## [Records for the task]
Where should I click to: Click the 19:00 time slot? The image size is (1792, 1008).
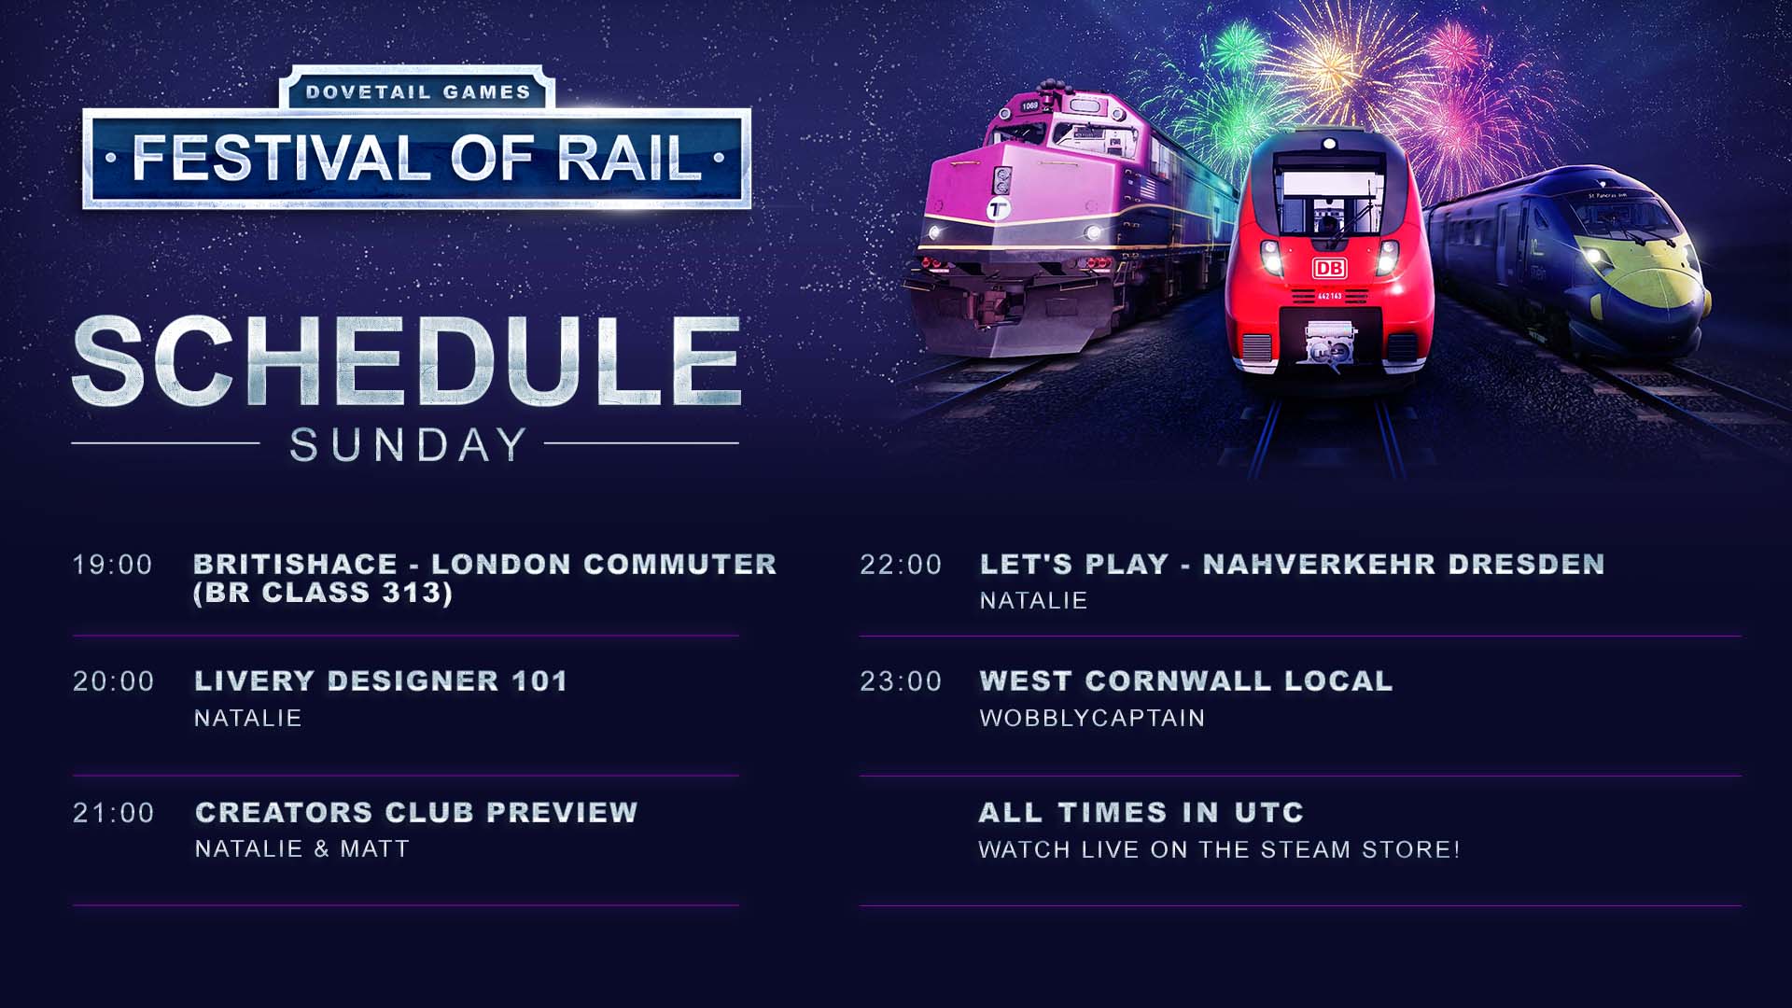[113, 565]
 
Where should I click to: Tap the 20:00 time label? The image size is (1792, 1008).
[114, 681]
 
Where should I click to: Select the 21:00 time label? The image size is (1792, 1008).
[114, 813]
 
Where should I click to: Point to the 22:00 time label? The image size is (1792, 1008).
[901, 565]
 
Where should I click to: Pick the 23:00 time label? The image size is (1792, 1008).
[901, 681]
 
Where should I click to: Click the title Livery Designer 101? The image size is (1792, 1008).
[381, 680]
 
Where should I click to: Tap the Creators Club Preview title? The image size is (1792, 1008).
[416, 812]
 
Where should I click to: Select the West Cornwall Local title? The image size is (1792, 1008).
[1186, 680]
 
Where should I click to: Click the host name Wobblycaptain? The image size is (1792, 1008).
[1092, 718]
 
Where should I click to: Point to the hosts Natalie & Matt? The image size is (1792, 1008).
[302, 848]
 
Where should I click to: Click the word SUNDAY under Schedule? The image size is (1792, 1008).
[408, 445]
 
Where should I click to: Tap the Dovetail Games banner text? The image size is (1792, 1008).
[417, 92]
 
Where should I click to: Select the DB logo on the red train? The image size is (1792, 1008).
[1329, 269]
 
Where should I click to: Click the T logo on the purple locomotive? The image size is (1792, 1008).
[998, 210]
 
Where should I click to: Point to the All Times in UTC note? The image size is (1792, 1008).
[1141, 812]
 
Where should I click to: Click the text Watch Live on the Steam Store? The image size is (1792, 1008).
[1219, 849]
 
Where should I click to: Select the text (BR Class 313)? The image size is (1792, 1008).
[323, 593]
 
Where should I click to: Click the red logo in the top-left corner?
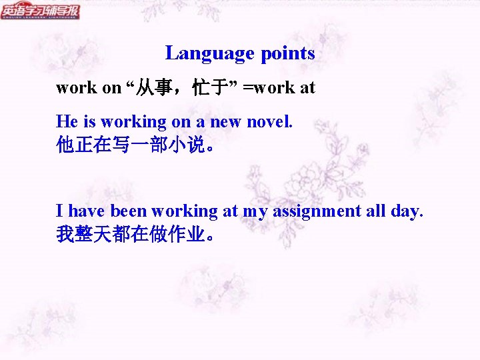tap(40, 11)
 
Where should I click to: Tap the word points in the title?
tap(288, 53)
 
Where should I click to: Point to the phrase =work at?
tap(279, 87)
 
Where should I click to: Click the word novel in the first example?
tap(269, 122)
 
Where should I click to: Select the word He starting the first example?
tap(67, 122)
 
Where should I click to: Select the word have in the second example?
tap(87, 211)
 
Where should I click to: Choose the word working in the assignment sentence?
tap(185, 211)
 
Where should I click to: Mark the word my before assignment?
tap(254, 211)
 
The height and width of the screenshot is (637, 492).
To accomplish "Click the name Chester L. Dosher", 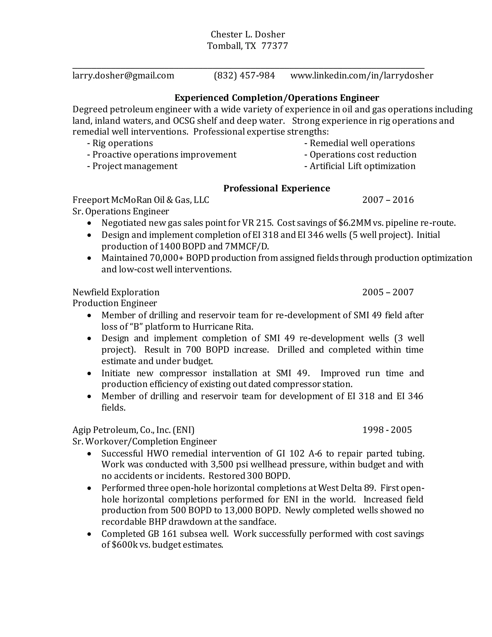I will [x=247, y=34].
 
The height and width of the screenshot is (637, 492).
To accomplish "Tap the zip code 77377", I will [x=275, y=46].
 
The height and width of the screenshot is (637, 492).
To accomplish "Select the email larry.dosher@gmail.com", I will [x=123, y=75].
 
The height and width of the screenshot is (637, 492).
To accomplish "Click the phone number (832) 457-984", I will [x=244, y=75].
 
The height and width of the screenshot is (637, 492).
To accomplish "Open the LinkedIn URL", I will [x=362, y=75].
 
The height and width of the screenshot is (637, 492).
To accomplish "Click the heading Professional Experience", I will [x=276, y=188].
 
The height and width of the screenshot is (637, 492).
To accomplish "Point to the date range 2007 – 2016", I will [x=388, y=200].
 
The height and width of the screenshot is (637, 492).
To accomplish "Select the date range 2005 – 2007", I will [x=388, y=292].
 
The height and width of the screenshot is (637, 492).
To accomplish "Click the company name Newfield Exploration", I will [x=116, y=292].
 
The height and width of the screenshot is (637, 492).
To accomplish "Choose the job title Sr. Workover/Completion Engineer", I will [x=144, y=441].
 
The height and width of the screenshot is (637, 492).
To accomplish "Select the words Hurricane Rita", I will [x=223, y=326].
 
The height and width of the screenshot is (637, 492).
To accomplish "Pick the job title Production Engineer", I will [x=115, y=303].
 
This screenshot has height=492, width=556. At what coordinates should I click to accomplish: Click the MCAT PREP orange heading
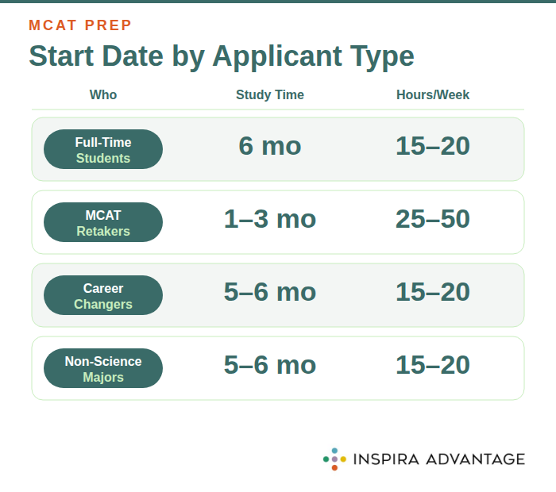[x=80, y=25]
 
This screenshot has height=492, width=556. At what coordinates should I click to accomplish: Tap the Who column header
[x=103, y=95]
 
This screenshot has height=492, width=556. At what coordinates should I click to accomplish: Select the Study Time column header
[x=270, y=95]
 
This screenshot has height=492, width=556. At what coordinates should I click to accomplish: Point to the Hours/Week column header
[x=433, y=95]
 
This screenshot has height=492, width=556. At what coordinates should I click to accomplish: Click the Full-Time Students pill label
[x=103, y=150]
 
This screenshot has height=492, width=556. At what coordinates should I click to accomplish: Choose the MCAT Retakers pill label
[x=103, y=223]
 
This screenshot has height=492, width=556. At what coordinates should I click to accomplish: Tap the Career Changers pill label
[x=103, y=296]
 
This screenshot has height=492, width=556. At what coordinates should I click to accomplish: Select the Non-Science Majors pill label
[x=103, y=369]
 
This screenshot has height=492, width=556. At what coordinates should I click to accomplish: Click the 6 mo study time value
[x=270, y=147]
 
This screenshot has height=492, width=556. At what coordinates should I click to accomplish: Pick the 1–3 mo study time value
[x=270, y=220]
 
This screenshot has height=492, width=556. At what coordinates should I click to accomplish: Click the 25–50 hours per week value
[x=433, y=220]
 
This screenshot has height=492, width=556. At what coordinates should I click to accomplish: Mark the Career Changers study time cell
[x=270, y=293]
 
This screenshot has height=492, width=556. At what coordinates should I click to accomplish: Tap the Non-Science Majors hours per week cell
[x=433, y=366]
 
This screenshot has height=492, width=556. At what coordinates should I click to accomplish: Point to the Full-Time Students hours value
[x=433, y=147]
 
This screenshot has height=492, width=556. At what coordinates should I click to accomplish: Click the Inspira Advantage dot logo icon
[x=334, y=459]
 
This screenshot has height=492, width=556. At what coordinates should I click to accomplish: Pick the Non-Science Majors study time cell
[x=270, y=366]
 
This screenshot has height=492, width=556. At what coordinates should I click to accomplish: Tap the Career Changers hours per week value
[x=433, y=293]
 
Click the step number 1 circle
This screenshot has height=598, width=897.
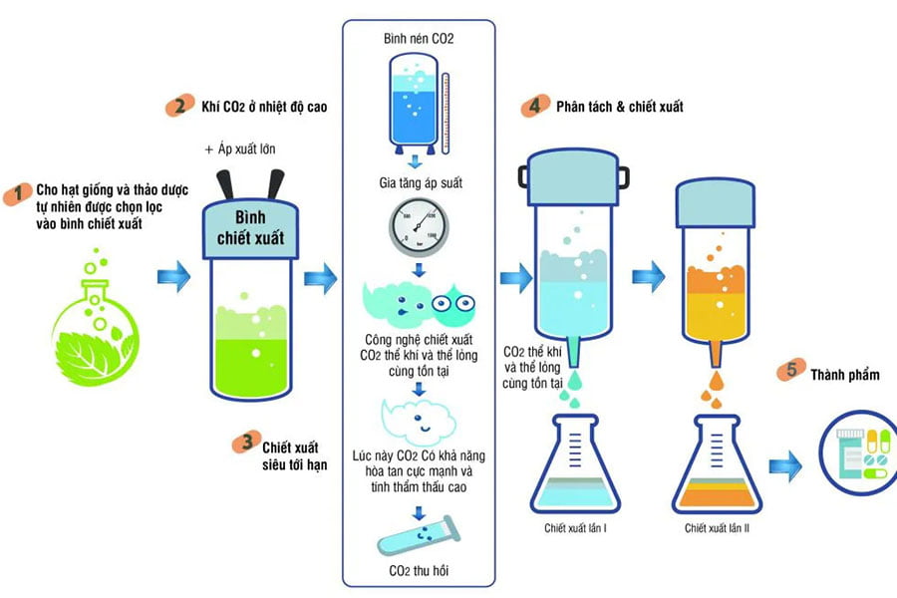(x=16, y=194)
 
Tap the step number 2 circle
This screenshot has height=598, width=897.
(x=179, y=107)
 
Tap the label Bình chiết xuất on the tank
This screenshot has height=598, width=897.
(x=250, y=228)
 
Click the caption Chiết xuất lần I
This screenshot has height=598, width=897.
(x=576, y=527)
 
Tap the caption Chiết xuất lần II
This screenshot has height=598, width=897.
(x=717, y=527)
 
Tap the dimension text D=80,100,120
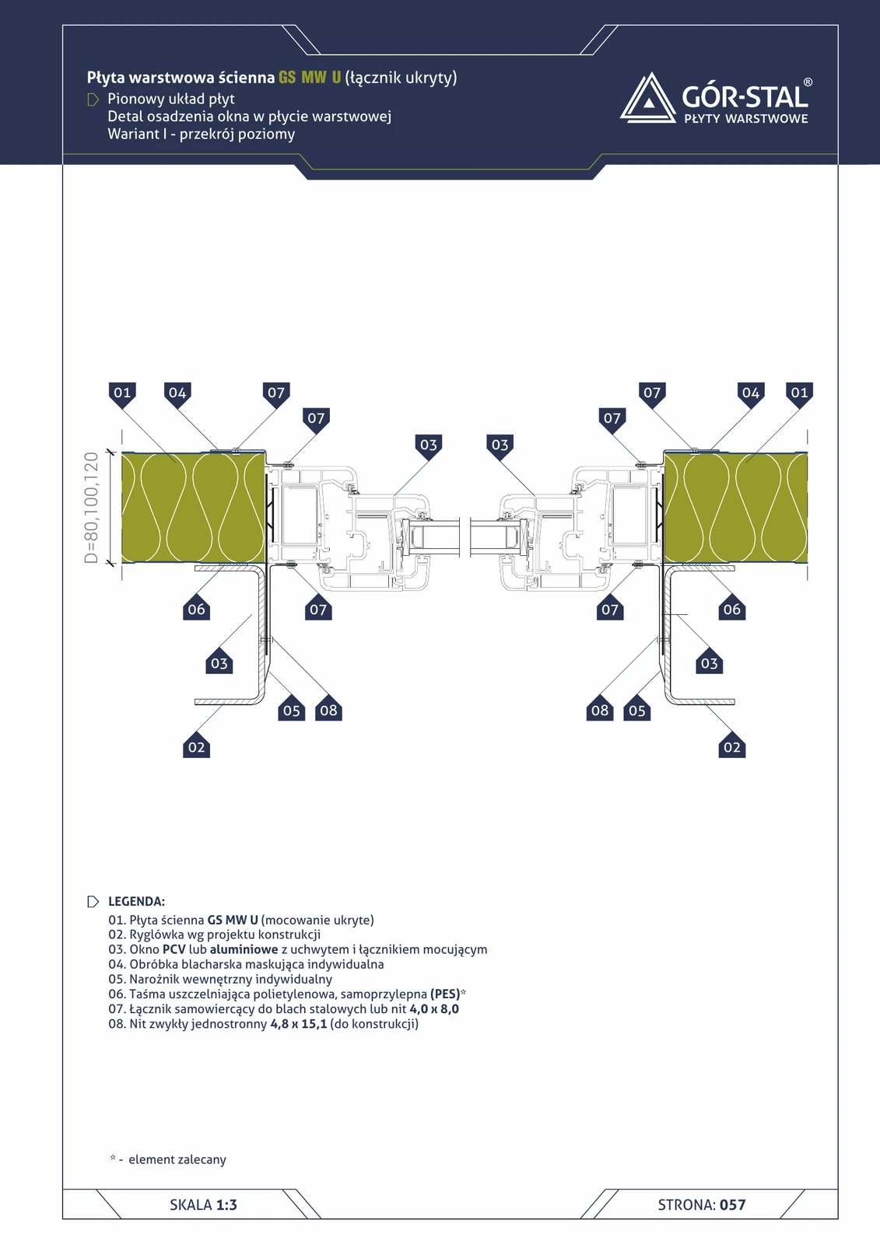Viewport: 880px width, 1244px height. tap(91, 508)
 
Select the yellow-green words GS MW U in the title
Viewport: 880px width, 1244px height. tap(310, 77)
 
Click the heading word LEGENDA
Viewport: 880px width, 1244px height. tap(136, 901)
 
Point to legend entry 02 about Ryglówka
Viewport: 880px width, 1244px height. tap(214, 935)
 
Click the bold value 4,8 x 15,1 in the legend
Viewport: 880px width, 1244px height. tap(299, 1023)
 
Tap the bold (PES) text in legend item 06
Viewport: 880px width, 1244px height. tap(445, 994)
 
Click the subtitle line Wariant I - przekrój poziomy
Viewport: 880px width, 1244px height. tap(202, 135)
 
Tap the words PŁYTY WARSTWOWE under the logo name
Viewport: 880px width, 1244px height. tap(746, 118)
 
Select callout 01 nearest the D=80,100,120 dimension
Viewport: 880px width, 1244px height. tap(122, 393)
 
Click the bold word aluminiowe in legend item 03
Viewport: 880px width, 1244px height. tap(244, 949)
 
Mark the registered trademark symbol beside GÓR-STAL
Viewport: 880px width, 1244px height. tap(808, 82)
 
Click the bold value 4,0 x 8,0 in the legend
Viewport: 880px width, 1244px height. tap(434, 1009)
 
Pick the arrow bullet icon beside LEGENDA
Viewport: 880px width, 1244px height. tap(93, 901)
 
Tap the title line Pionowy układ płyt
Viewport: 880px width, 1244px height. tap(171, 99)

## [Set exercise]
Please return each line of the records that contains the string "heading". Case counts.

## [Exercise solution]
To accomplish "Click the heading Professional Experience", I will [x=276, y=188].
This screenshot has height=492, width=556. At what coordinates should I click to accomplish: Click the MCAT PREP orange heading
Click the heading word LEGENDA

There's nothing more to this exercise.